Era quindi necessario che dall’analisi della documentazione presentata dall’amministratore, i condomini potessero trarre la prova della quantità/qualità delle somme incassate, dell’entità causale degli esborsi, ma anche di tutti gli elementi che consentissero di vagliare le modalità con cui l’incarico era stato eseguito e di stabilire se l’operato di chi rendeva il conto fosse stato adeguato ai criteri e ai doveri di buona amministrazione (ex multis: Cass. 21/01/2007, n°1404; Cass. 7/07/2000, n° 9099; Cass. 30/12/1997, n°13100).
Come è noto, la novella del 2012, ha introdotto l’art. 1130 bis, recante rubrica “Rendiconto condominiale”, con la finalità di rendere più trasparente la gestione dei denari condominiali.
Il legislatore del 2012 ha, infatti, previsto precisi obblighi posti in capo all’amministratore per la gestione del bilancio, criteri per la redazione del rendiconto e sanzioni specifiche per la non corretta gestione del bilancio condominiale, inoltre si è imposto all’amministratore di fare transitare sul conto corrente condominiale tutte le somme incassate o erogate dal Condominio: il previsto tracciamento degli incassi e delle spese, deve consentire ai condomini la verifica dell’utilizzo dei denari condominiali, incrociando il documento riassuntivo delle spese e/o degli incassi, con l’esame dell’estratto conto del conto corrente condominiale; così facendo, si è inteso anche limitare la circolazione di denaro contante all’interno della compagine condominiale, sempre ai fini di una maggiore trasparenza.
L’articolo 1130 bis c.c., prescrive come debba essere predisposto il rendiconto condominiale e di quali voci deve essere composto, avendo cura di precisare che tali voci devono essere espresse in maniera da “consentire l’immediata verifica” ai condomini.
Ordunque, il rendiconto condominiale si compone delle voci di entrata e di uscita e di ogni altro dato inerente la situazione patrimoniale del condominio, i fondi disponibili e le eventuali riserve.
La norma in questione prescrive anche che il rendiconto condominiale si compone di un registro di contabilità, di un riepilogo finanziario, nonché di una nota sintetica esplicativa della gestione con l’indicazione dei rapporti in corso e delle questioni pendenti.
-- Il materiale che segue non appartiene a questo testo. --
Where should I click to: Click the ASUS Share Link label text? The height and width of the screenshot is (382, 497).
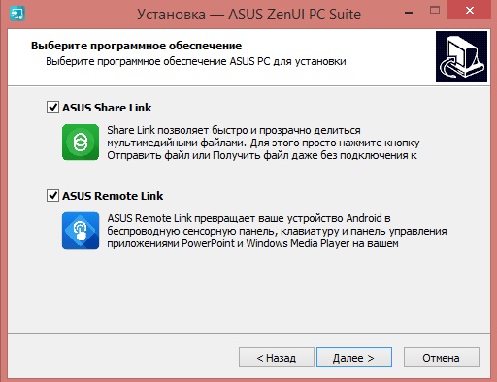point(107,108)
La finalità di questi criteri è di obbligare l’Amministratore alla redazione di un documento atto a fornire ai condomini un’indicazione chiara e completa della gestione contabile e finanziaria del condominio, ma anche della situazione patrimoniale.
Nel caso paradigmatico affrontato dal Tribunale di Bologna nella sentenza che qui si commenta, l’assoluta inintelligibilità del documento contabile condominiale risultava strettamente collegata ad una gestione amministrativa e finanziaria del condominio sottratta di fatto al controllo e al vaglio dell’assemblea condominiale.
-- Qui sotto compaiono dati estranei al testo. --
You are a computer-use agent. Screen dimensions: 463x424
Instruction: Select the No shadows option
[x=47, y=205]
La sentenza che qui si commenta riporta anche statuizioni di natura processuale.
Approvazione di rendiconto caotico e mala gestio del condomino-amministratore: la vicenda
Quanto al merito, il problema dell’illegittimità del rendiconto condominiale, di cui si doleva il condomino attore, non era invero questione meramente contabile-formale, ma traeva origine da una gestione dissennata e opaca dell’amministratore, in cui buona parte delle decisioni di spesa del denaro condominiale avveniva fuori dalla sede deputata, ossia il consesso condominiale, così come incarichi a imprese e professionisti, che spesso venivano affidati motu proprio dall’amministratore, in accordo ad una ristretta cerchia di condomini fidati che facevano le veci di segreteria di ufficio.
Il caso deciso dal Tribunale di Bologna quindi rappresenta l’epilogo di una vera e propria battaglia per la trasparenza intrapresa da un singolo condomino nei confronti dell’amministratore condominiale – che per inciso era anche condomino – in carica da oltre trentacinque anni e che difendeva strenuamente la propria gestione a colpi di avvisi affissi in bacheca e raccolta firme contro il condomino “ribelle”, come risulta dagli atti di causa.
Va tenuto in considerazione che l’edificio condominiale di cui si tratta, si compone di ben 72 appartamenti, in cui molti condomini risiedevano da quasi trenta anni, con un bilancio annuale di circa 80 mila euro.
Così tratteggiata la particolarità del caso concreto, andiamo ad esaminare le doglianze del condomino attore, in relazione alle criticità del rendiconto condominiale approvato dal Condominio convenuto, come sottoposte al vaglio del giudice del Tribunale di Bologna.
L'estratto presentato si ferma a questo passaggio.